SimpleHttpOperator for API calls in Apache Airflow - Time & Space Complexity
When using SimpleHttpOperator in Airflow, it's important to understand how the time to complete tasks grows as we make more API calls.
We want to know how the number of API requests affects the total execution time.
Analyze the time complexity of the following Airflow DAG snippet using SimpleHttpOperator.
from airflow import DAG
from airflow.providers.http.operators.http import SimpleHttpOperator
from datetime import datetime
default_args = {'start_date': datetime(2024, 1, 1)}
dag = DAG('api_call_dag', default_args=default_args, schedule_interval='@daily')
tasks = []
for i in range(5):
task = SimpleHttpOperator(
task_id=f'call_api_{i}',
method='GET',
http_conn_id='my_api',
endpoint=f'/data/{i}',
dag=dag
)
tasks.append(task)
if tasks:
for i in range(1, len(tasks)):
tasks[i-1] >> tasks[i]
This code creates 5 tasks that each make one API GET request to different endpoints.

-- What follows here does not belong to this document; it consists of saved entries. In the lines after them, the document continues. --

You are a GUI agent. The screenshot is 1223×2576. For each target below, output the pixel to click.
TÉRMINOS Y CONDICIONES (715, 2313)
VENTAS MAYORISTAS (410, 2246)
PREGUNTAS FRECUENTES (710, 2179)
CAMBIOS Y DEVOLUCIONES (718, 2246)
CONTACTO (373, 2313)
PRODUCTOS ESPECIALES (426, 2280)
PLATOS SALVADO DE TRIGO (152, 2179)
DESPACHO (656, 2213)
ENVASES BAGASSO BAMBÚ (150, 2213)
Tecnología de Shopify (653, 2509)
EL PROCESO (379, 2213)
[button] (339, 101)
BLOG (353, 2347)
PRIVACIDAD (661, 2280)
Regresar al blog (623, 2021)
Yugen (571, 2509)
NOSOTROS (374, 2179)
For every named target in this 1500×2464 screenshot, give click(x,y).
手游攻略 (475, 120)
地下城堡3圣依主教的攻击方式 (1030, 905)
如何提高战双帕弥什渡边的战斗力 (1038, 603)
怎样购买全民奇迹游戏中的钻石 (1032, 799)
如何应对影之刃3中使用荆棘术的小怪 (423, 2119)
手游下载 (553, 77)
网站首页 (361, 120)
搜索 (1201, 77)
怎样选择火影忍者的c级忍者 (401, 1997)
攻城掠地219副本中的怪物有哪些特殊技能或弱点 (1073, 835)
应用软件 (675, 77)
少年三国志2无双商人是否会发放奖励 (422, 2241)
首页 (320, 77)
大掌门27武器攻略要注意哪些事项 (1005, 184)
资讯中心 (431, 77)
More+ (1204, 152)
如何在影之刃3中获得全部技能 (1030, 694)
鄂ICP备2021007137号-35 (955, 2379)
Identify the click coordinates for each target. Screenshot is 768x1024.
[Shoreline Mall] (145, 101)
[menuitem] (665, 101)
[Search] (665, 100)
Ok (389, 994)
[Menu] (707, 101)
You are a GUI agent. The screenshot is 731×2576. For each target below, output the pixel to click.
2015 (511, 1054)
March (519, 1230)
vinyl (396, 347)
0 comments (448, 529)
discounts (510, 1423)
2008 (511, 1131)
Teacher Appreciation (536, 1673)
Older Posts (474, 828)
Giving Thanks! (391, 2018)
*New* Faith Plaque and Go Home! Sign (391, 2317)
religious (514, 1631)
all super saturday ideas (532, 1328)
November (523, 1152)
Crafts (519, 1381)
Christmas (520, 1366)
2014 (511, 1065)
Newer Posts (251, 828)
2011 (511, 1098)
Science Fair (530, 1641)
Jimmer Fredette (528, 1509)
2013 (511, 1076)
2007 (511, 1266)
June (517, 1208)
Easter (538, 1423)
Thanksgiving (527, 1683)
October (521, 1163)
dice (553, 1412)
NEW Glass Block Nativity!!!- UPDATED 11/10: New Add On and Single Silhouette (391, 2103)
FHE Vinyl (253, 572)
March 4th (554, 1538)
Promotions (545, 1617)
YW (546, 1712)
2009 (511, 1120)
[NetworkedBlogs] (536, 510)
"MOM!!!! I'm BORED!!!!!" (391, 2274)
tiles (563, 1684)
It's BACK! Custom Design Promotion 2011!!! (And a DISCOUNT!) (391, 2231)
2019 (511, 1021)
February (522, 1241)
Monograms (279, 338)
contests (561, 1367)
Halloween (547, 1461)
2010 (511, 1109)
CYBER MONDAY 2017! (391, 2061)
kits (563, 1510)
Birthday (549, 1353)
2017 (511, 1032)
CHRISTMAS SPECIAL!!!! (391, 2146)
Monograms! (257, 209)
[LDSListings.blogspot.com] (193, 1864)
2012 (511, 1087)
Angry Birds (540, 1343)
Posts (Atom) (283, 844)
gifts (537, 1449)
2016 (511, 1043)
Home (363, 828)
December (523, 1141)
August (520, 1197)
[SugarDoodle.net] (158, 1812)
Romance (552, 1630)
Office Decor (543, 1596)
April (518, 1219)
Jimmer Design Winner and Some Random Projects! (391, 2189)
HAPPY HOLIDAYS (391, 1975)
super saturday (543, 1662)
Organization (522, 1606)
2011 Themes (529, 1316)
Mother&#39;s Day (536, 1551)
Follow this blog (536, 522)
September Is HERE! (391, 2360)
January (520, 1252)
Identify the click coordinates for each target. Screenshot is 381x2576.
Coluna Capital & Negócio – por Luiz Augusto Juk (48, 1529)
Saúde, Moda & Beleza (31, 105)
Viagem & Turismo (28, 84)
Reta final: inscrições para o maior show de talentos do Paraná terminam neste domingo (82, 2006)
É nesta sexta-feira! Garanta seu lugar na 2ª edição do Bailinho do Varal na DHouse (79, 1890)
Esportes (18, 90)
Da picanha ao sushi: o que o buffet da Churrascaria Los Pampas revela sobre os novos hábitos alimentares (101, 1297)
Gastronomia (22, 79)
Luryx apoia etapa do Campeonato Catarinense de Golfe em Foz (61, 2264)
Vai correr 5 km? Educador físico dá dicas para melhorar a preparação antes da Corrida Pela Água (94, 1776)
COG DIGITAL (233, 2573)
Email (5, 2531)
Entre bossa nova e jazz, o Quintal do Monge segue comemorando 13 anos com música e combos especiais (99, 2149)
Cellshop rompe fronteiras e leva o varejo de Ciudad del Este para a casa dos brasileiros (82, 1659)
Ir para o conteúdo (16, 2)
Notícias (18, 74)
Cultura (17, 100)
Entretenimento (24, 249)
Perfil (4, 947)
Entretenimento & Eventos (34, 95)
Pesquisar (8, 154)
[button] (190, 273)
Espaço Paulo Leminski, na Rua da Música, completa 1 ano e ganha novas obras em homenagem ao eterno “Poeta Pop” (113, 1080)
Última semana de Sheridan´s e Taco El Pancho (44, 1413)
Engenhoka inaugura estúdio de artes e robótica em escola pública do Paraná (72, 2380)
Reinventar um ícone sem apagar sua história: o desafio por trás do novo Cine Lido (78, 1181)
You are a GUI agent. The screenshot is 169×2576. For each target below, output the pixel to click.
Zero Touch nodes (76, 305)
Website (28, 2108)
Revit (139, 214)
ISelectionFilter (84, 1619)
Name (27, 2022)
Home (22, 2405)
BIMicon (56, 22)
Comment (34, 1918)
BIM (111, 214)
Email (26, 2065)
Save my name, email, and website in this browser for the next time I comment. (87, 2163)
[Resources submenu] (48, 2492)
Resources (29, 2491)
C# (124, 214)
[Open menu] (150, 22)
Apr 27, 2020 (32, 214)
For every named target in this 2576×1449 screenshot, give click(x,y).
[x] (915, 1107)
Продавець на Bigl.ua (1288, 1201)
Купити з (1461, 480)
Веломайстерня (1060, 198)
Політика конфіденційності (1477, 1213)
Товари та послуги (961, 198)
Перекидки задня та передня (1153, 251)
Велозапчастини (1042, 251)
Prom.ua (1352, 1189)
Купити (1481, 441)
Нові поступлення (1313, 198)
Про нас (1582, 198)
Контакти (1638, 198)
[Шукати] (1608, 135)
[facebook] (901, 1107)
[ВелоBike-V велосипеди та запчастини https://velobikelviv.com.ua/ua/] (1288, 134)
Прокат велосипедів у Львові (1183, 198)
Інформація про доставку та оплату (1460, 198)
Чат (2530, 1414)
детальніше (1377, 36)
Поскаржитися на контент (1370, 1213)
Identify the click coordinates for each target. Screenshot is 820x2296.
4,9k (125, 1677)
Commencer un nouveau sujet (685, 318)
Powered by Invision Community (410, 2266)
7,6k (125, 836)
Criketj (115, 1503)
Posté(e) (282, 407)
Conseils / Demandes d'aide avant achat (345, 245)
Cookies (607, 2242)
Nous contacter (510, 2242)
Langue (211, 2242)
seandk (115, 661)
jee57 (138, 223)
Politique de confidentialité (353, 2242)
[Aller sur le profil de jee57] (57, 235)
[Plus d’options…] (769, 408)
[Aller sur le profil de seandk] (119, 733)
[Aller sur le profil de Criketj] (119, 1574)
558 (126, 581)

Identify the loops, recursion, array traversals that repeat.
- Primary operation: Each SimpleHttpOperator task makes one HTTP GET request.
- How many times: The loop runs 5 times, creating 5 separate API calls.
As the number of API calls increases, the total execution time grows roughly in direct proportion.
| Input Size (n) | Approx. Operations |
|---|---|
| 10 | 10 API calls |
| 100 | 100 API calls |
| 1000 | 1000 API calls |
Pattern observation: Doubling the number of API calls roughly doubles the total work done.
Time Complexity: O(n)
This means the total time grows linearly with the number of API calls made.
[X] Wrong: "Adding more API calls won't affect total execution time much because they run fast."
[OK] Correct: Each API call takes time, so more calls add up and increase total execution time linearly.
Understanding how task count affects execution time helps you design efficient workflows and estimate runtimes in real projects.
What if we changed the tasks to run in parallel instead of sequentially? How would the time complexity change?